* TASK STATEMENT:
Only the total should be returned: the number of lines in the data that hold the string "computer".
[DATA FOR ANALYSIS]
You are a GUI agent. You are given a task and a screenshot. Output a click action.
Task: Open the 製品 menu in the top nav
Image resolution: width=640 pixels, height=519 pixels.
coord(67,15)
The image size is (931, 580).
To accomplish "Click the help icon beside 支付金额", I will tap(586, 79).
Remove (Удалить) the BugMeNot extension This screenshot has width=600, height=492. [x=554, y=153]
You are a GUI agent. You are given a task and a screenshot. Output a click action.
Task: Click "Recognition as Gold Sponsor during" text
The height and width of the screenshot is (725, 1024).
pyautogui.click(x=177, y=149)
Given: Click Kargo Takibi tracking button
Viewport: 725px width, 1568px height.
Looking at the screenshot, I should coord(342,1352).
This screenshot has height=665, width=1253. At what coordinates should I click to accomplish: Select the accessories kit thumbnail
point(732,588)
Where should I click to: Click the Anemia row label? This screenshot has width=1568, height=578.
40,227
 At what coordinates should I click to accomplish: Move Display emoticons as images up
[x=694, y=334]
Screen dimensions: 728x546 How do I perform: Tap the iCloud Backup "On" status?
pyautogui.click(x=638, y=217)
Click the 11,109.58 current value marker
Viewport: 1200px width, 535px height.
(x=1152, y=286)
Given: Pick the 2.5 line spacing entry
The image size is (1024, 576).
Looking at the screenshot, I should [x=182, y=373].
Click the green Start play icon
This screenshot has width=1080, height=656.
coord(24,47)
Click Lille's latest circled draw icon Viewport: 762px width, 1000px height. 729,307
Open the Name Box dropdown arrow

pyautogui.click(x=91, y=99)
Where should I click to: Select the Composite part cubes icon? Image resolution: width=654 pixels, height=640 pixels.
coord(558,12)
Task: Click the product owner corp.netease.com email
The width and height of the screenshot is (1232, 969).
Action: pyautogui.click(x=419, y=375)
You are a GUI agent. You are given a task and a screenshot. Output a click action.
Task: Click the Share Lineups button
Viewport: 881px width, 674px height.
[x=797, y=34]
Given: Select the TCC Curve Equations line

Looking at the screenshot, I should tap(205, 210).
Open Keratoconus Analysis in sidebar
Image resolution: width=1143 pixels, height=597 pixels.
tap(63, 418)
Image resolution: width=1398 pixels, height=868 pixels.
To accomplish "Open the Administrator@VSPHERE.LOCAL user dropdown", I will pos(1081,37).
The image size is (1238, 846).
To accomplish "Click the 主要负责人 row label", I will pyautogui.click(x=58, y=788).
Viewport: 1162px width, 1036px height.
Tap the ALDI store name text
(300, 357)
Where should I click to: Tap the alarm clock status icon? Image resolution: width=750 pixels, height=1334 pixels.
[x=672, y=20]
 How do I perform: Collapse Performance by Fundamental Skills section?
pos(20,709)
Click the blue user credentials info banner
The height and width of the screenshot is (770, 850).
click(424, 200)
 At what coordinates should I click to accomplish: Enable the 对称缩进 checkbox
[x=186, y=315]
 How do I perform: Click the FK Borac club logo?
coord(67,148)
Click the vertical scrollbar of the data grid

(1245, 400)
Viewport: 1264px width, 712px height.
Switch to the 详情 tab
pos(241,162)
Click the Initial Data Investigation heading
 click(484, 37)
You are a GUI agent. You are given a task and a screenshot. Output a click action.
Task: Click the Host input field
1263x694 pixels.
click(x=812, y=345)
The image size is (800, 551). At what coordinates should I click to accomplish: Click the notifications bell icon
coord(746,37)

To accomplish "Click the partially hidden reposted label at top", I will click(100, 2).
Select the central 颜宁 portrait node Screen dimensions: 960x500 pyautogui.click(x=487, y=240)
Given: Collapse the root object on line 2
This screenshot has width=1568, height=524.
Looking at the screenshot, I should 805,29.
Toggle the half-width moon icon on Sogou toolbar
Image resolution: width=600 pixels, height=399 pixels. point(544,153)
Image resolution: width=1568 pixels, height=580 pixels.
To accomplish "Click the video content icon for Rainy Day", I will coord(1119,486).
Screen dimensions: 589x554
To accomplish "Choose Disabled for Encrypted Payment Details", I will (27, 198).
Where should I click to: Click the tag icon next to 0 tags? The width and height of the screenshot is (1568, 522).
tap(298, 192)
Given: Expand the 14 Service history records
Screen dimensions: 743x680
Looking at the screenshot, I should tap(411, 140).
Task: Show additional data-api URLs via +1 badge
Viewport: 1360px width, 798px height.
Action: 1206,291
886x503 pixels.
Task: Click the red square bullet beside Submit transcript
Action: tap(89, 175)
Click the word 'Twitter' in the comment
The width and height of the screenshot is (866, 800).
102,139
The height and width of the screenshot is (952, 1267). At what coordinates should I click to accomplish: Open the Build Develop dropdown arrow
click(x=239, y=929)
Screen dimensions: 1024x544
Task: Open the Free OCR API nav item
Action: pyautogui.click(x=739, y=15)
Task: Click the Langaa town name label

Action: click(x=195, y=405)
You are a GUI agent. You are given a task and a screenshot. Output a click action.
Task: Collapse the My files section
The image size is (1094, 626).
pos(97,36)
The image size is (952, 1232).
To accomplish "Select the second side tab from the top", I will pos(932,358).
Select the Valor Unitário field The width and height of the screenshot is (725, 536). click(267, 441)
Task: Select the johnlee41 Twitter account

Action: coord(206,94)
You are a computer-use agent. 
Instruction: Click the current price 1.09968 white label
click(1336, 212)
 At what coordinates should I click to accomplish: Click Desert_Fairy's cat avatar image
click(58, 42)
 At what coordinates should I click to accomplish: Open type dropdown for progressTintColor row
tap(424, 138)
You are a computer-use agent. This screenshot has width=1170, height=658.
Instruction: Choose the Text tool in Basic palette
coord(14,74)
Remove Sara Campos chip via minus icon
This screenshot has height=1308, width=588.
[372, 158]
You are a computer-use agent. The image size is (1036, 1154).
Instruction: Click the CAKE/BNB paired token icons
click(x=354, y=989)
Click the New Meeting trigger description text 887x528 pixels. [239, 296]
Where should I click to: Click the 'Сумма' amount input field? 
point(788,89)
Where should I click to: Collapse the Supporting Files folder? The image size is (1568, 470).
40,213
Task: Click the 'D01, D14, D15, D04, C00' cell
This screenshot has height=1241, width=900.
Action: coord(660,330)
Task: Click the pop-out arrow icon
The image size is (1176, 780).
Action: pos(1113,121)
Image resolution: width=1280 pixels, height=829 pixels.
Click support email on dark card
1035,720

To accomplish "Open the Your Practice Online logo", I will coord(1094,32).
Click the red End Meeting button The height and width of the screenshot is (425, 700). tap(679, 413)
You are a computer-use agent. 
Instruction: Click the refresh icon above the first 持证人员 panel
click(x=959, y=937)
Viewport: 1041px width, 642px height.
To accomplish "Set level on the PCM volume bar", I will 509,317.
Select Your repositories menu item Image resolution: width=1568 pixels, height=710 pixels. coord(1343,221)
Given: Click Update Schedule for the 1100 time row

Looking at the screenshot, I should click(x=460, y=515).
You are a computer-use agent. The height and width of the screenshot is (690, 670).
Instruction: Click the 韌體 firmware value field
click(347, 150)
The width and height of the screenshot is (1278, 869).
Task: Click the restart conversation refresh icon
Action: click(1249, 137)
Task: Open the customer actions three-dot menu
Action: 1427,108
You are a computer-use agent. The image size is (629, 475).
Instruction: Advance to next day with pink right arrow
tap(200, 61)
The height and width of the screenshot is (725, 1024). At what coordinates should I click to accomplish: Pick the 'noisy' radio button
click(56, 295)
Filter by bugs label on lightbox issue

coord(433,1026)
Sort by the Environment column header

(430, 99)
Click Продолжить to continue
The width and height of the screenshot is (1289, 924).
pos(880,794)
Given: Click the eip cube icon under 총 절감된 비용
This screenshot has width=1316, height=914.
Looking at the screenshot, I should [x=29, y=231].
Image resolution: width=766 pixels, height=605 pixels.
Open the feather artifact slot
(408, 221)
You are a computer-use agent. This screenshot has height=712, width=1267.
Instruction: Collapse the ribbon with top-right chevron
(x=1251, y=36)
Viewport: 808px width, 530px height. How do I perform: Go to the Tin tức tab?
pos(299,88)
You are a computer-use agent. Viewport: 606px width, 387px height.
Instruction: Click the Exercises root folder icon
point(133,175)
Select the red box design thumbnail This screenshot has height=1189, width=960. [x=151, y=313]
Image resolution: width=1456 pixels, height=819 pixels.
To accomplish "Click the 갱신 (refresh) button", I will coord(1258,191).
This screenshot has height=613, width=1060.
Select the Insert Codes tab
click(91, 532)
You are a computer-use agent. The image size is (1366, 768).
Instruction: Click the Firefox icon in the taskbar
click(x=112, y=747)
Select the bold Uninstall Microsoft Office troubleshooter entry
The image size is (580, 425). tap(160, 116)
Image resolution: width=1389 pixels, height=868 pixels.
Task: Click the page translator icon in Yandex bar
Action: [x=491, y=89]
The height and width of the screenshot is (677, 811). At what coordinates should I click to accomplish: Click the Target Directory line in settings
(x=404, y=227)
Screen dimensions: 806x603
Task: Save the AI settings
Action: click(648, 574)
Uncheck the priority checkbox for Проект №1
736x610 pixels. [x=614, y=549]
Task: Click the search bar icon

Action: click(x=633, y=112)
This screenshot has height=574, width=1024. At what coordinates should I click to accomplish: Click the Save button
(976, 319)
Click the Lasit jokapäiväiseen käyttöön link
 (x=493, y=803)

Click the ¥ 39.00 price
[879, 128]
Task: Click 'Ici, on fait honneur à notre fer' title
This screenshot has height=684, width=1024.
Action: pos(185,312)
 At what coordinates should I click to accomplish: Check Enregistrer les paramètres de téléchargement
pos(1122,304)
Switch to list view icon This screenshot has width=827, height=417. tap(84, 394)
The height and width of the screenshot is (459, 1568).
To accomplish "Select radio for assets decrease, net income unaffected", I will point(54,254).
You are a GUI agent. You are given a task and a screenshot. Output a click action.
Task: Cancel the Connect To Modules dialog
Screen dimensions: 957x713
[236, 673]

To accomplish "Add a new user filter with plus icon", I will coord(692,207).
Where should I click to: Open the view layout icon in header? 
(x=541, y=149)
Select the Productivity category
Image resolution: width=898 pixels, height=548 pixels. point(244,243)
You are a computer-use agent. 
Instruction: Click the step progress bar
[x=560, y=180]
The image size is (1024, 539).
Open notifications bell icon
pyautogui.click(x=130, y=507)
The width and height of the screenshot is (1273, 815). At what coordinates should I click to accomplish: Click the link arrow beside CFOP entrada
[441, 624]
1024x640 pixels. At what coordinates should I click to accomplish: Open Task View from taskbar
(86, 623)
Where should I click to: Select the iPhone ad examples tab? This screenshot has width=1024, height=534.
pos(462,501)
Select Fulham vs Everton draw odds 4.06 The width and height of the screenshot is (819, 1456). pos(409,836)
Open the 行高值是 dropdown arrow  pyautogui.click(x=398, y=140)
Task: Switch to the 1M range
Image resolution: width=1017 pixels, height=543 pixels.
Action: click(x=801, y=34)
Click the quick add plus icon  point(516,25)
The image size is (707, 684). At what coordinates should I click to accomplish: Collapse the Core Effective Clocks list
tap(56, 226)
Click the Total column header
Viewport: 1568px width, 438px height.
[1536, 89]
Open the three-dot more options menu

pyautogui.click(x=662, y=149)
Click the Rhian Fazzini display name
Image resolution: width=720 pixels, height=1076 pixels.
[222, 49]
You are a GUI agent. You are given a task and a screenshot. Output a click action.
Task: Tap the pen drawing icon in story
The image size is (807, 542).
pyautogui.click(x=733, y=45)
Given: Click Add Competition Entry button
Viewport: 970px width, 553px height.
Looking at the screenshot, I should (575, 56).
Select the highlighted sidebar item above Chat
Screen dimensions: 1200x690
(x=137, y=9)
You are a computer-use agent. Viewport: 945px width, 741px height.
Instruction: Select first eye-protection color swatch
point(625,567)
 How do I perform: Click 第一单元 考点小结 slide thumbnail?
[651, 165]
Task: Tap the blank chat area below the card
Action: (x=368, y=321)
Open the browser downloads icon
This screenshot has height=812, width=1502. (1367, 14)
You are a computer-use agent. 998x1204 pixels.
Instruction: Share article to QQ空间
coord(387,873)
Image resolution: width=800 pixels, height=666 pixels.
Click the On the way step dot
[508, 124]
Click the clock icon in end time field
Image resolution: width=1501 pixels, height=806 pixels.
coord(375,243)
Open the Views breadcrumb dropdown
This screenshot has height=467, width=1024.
[/DATA FOR ANALYSIS]
* YOUR RESPONSE:
12